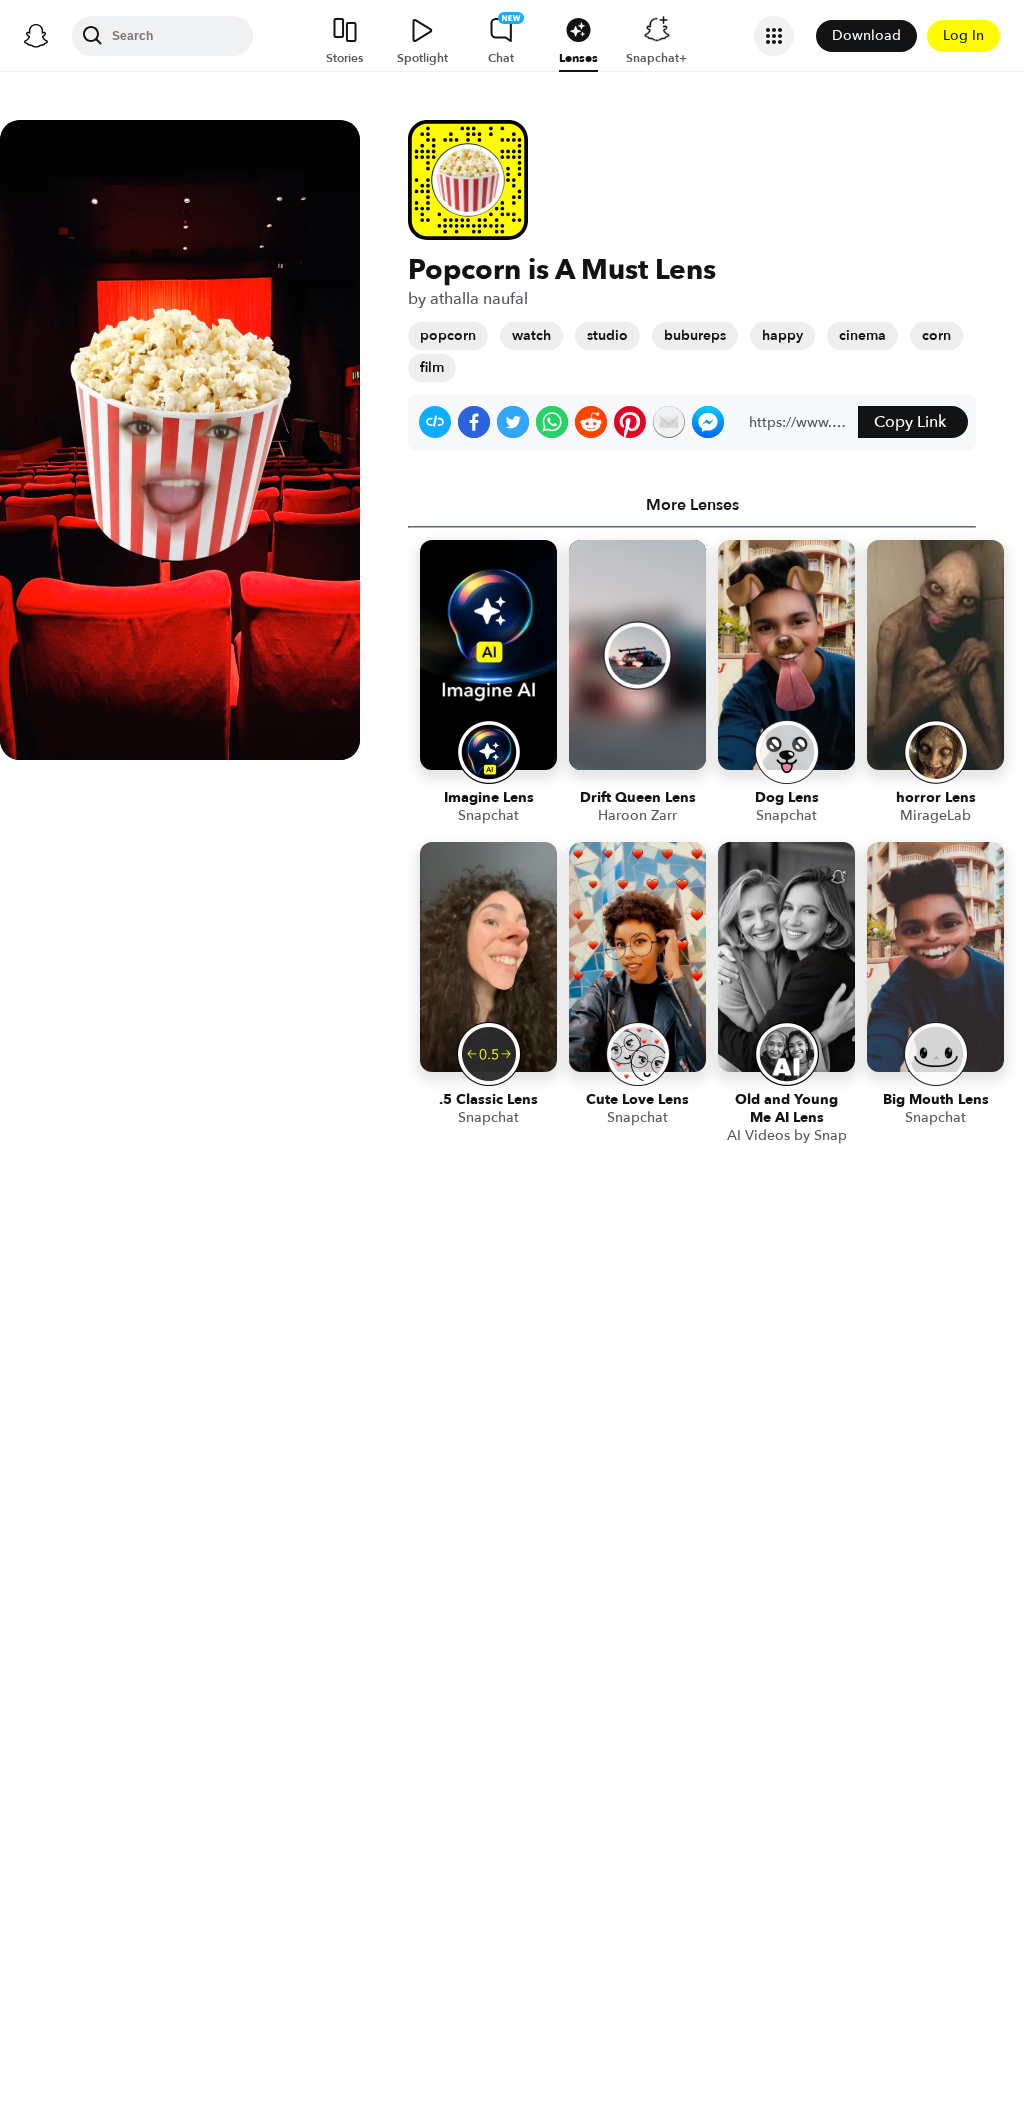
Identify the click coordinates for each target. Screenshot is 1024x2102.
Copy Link (910, 422)
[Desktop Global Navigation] (36, 36)
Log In (963, 35)
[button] (435, 422)
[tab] (692, 505)
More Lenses (692, 505)
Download (866, 35)
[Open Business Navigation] (774, 36)
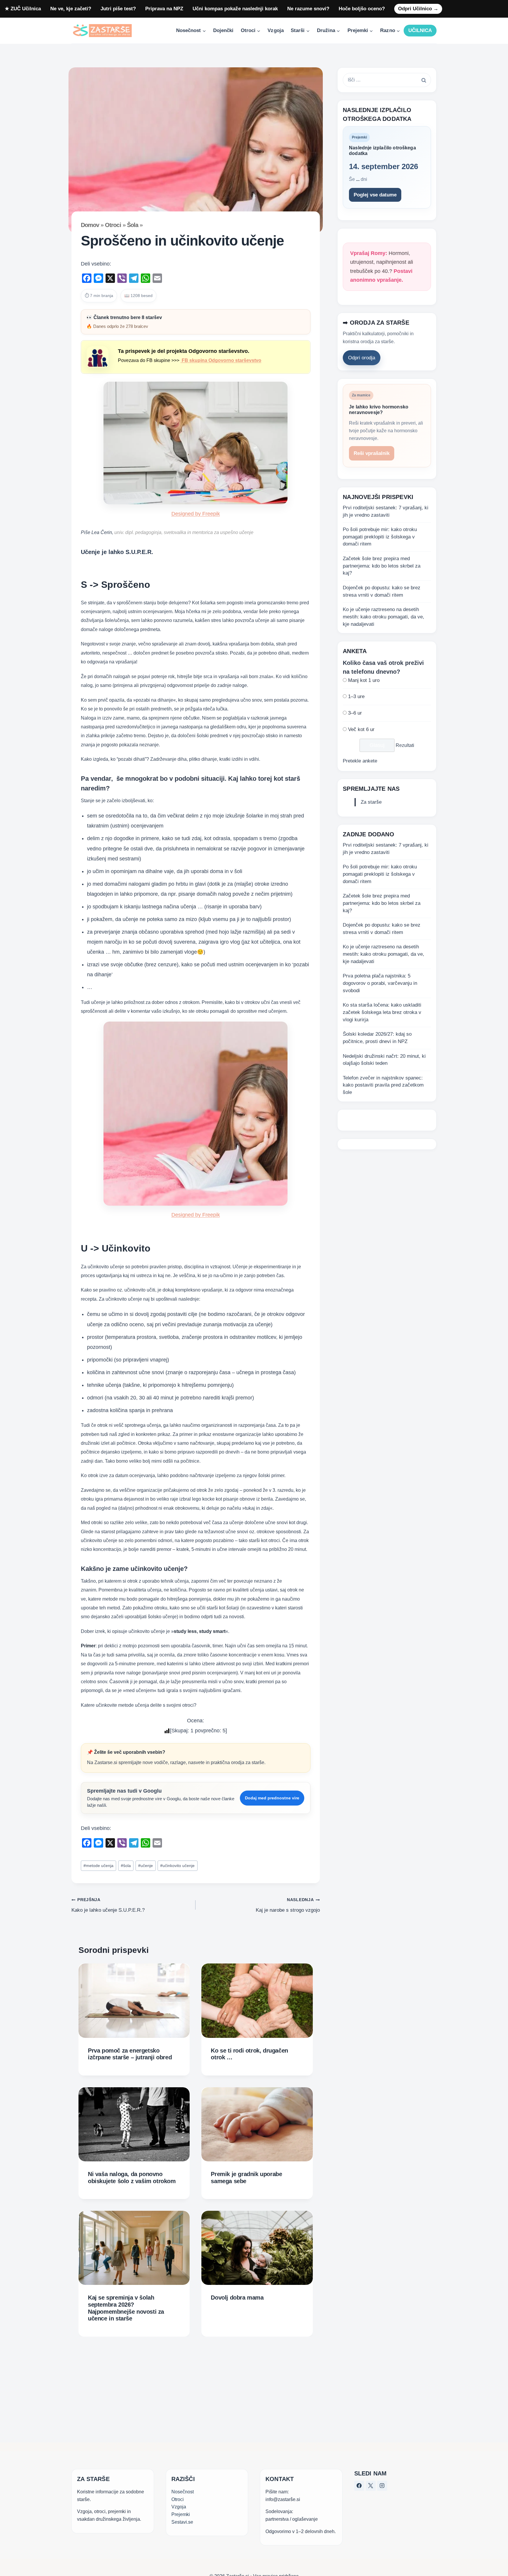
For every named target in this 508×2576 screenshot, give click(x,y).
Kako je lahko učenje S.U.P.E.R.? (108, 1905)
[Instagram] (382, 2486)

^^^^

Your objective:
Starting at the line with "For every named", restate every line word for word through the end of the listing above.

Solution:
For every named target in this 508×2576 screenshot, give click(x,y).
Kako je lahko učenje S.U.P.E.R.? (108, 1905)
[Instagram] (382, 2486)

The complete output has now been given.